(Stored records)
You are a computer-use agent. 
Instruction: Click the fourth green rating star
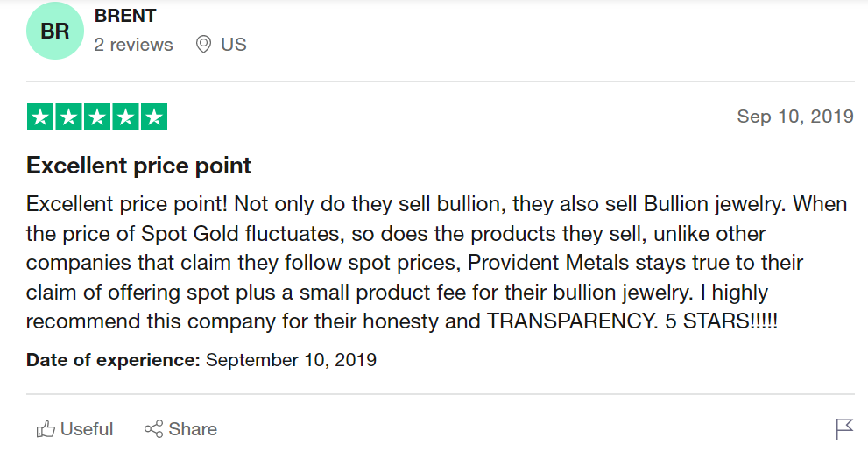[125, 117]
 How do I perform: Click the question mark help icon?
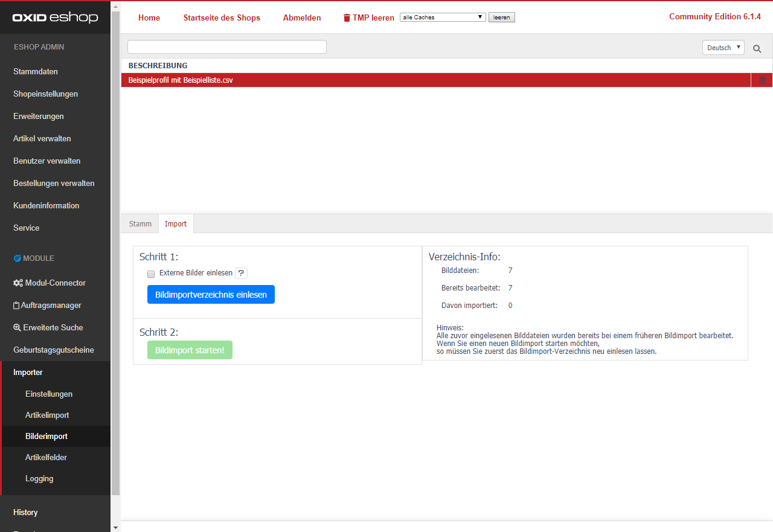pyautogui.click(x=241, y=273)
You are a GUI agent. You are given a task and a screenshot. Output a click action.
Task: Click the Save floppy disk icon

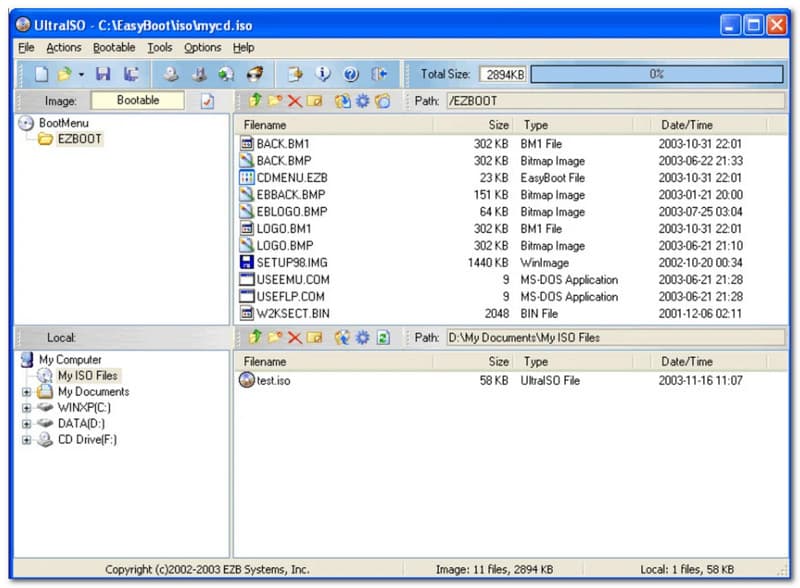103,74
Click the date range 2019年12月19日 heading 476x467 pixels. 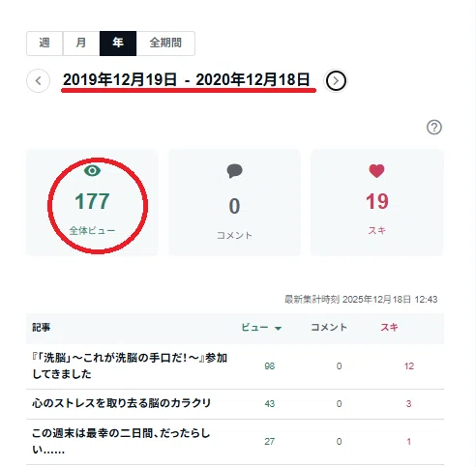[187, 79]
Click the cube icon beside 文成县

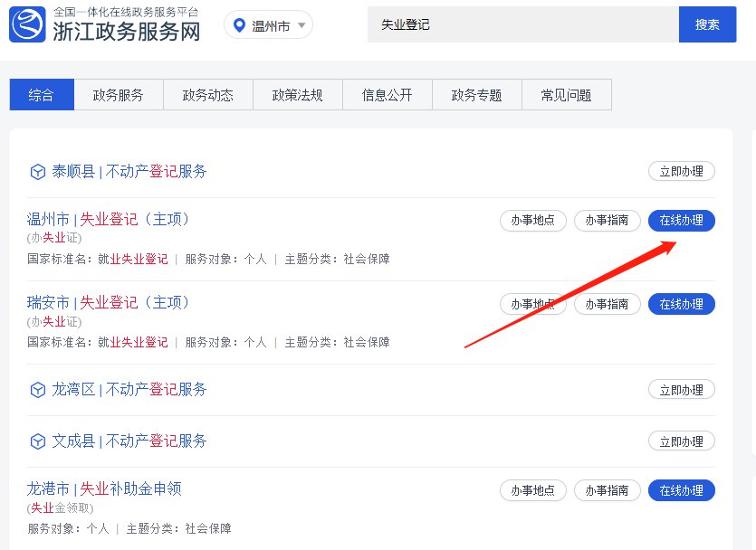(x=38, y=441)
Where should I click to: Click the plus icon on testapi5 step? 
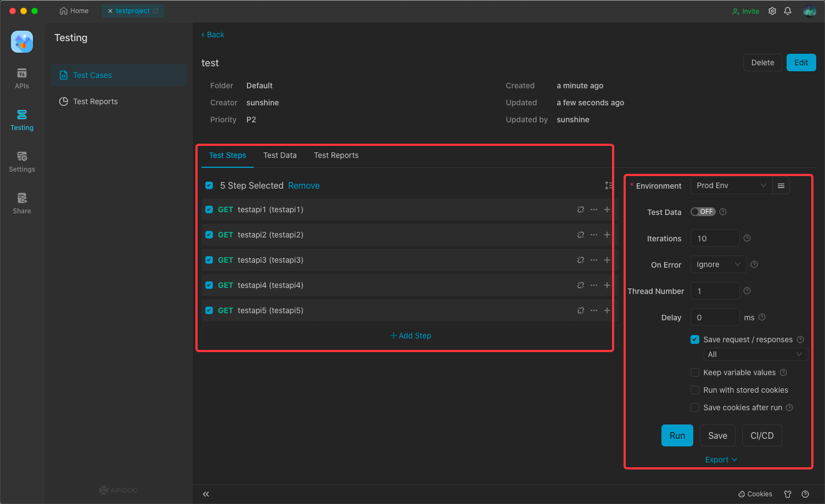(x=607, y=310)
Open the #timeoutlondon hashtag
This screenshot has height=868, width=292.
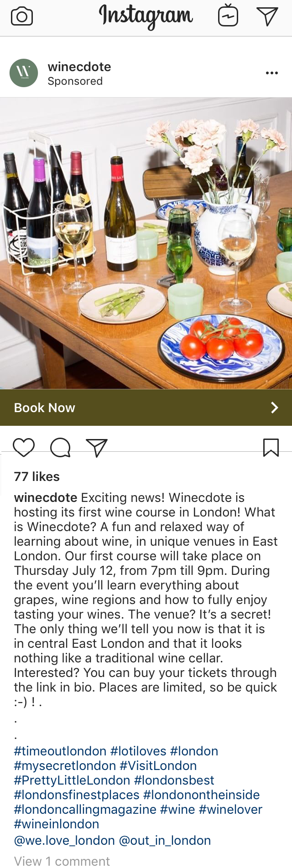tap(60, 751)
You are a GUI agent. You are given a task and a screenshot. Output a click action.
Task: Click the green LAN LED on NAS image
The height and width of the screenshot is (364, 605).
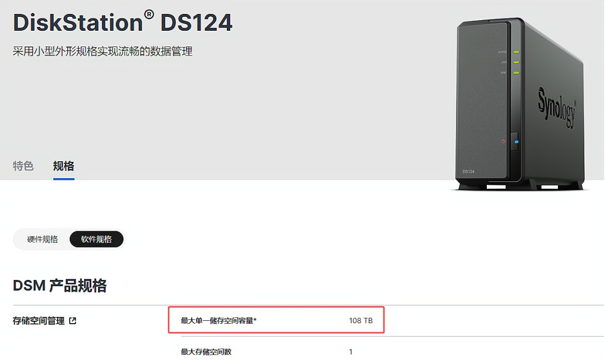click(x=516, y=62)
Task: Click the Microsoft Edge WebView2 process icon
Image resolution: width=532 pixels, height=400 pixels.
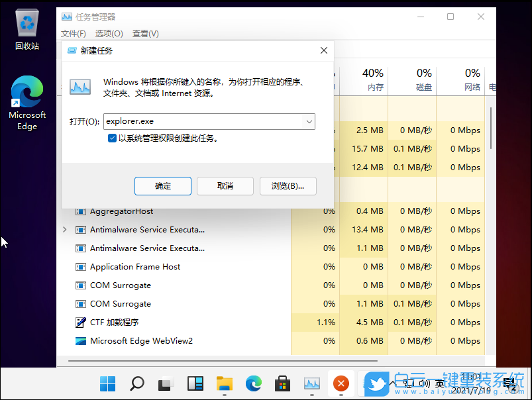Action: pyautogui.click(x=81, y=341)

> [BRIEF]: Return the stretch of data that begins with the line showing "Where should I" and goes on through the line showing "Task: Click the Microsoft", exactly, with pictures removed.

> [FINISHED TASK]:
Where should I click to: Click the plus icon on testapi5 step? 
(x=607, y=310)
Open the #timeoutlondon hashtag
This screenshot has height=868, width=292.
tap(60, 751)
You are a GUI agent. You are given a task and a screenshot. Output a click action.
Task: Click the green LAN LED on NAS image
The height and width of the screenshot is (364, 605).
click(x=516, y=62)
Task: Click the Microsoft Edge WebView2 process icon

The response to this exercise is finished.